Berbeda dengan sistem ekonomi kapitalis yang memiliki APBN, sistem ekonomi Islam memiliki kas Baitul Mal. Sumber-sumber penerimaan Baitul Mal, sama sekali tidak mengandalkan dari sektor pajak. Bahkan negara sedapat mungkin tidak memungut pajak dari rakyatnya. Adapun tiga sumber utama kas Baitul Mal yaitu dari (1) dari sektor kepemilikan individu seperti shadaqah, hibah, zakat dan lain sebagainya. Khusus zakat tidak boleh bercampur dengan harta yang lain, (2) dari sektor kepemilikan umum seperti pertambangan, minyak bumi, gas, batubara, kehutanan dan lain sebagainya serta (3) dari sektor kepemilikan negara seperti jizyah, kharaj, ghanimah, fa’i, usyur dan lain sebagainya.
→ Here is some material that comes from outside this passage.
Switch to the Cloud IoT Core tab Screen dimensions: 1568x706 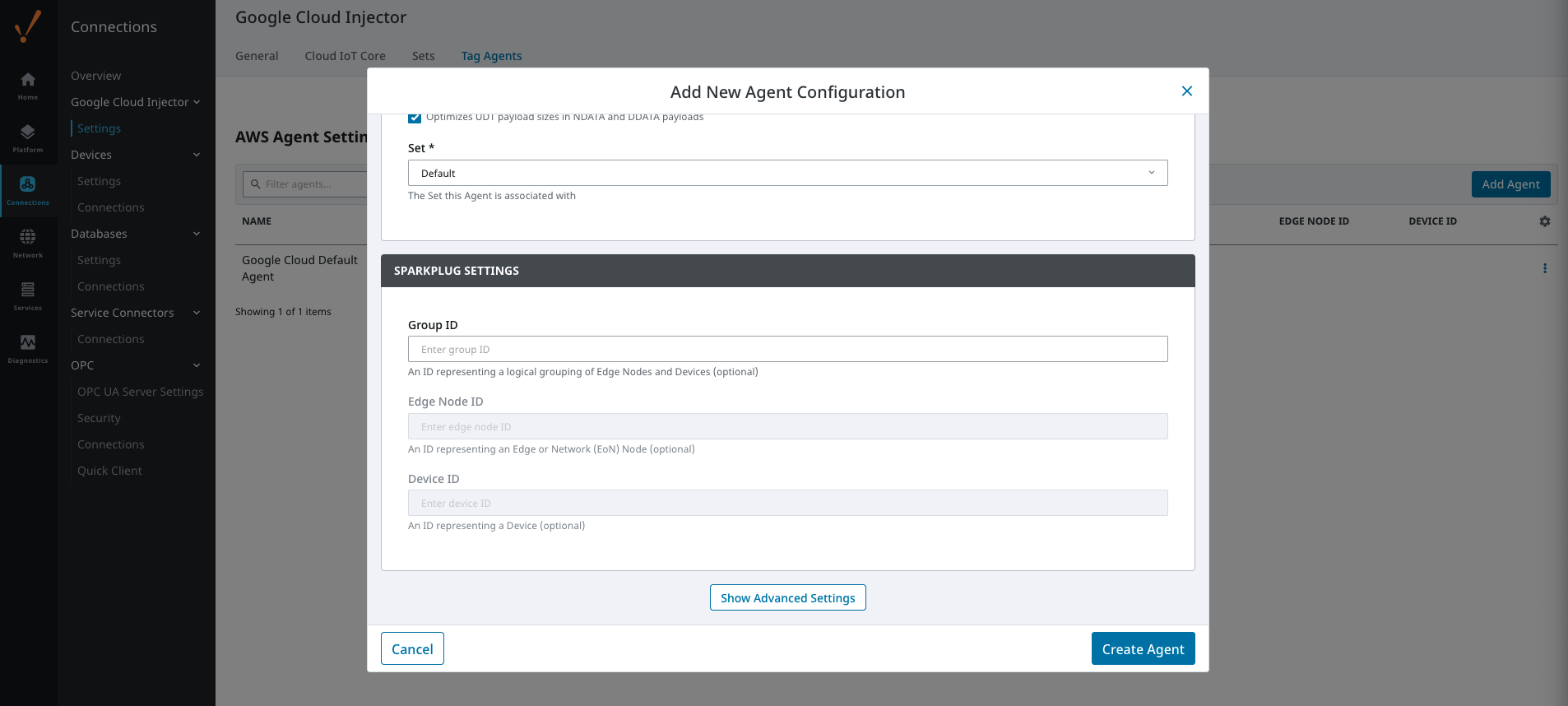pos(345,56)
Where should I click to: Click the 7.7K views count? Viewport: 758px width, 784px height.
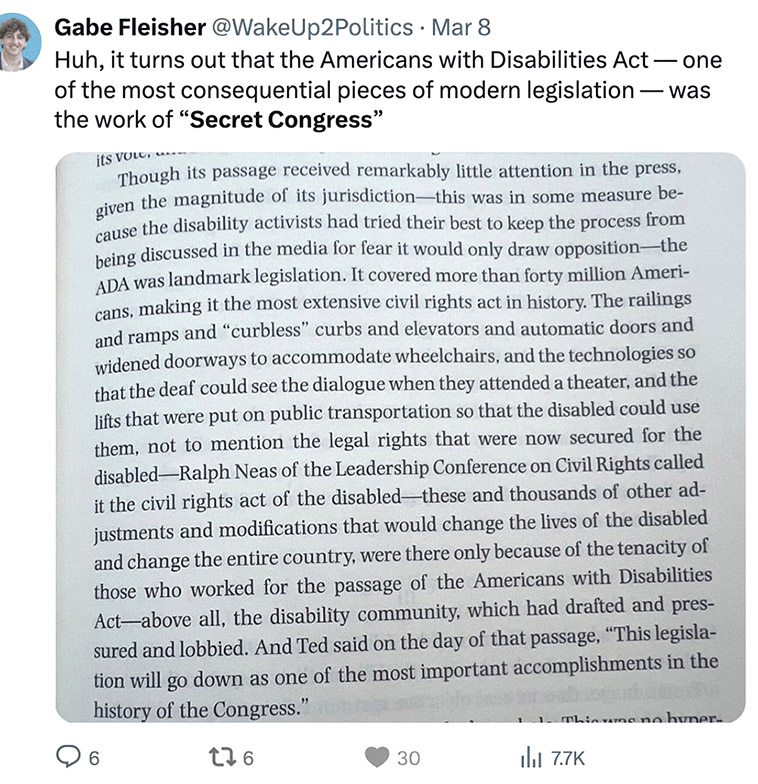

Dengan penerapan ekonomi Islam, tidak hanya resesi yang tidak akan terjadi tetapi juga distribusi kekayaan negara yang merata, atau harta negara tidak hanya berputar di kalangan orang-orang kaya saja. Allah swt berfirman, “Supaya harta itu jangan beredar diantara orang-orang kaya saja diantara kamu” (TQS Al Hasyr : 7).
Jadi silahkan umat dan pemerintah untuk memilih, apakah ingin tetap mempertahanan sistem ekonomi kapitalis?, atau segera berpindah ke sistem ekonomi Islam. Wallahu’alam bishowab.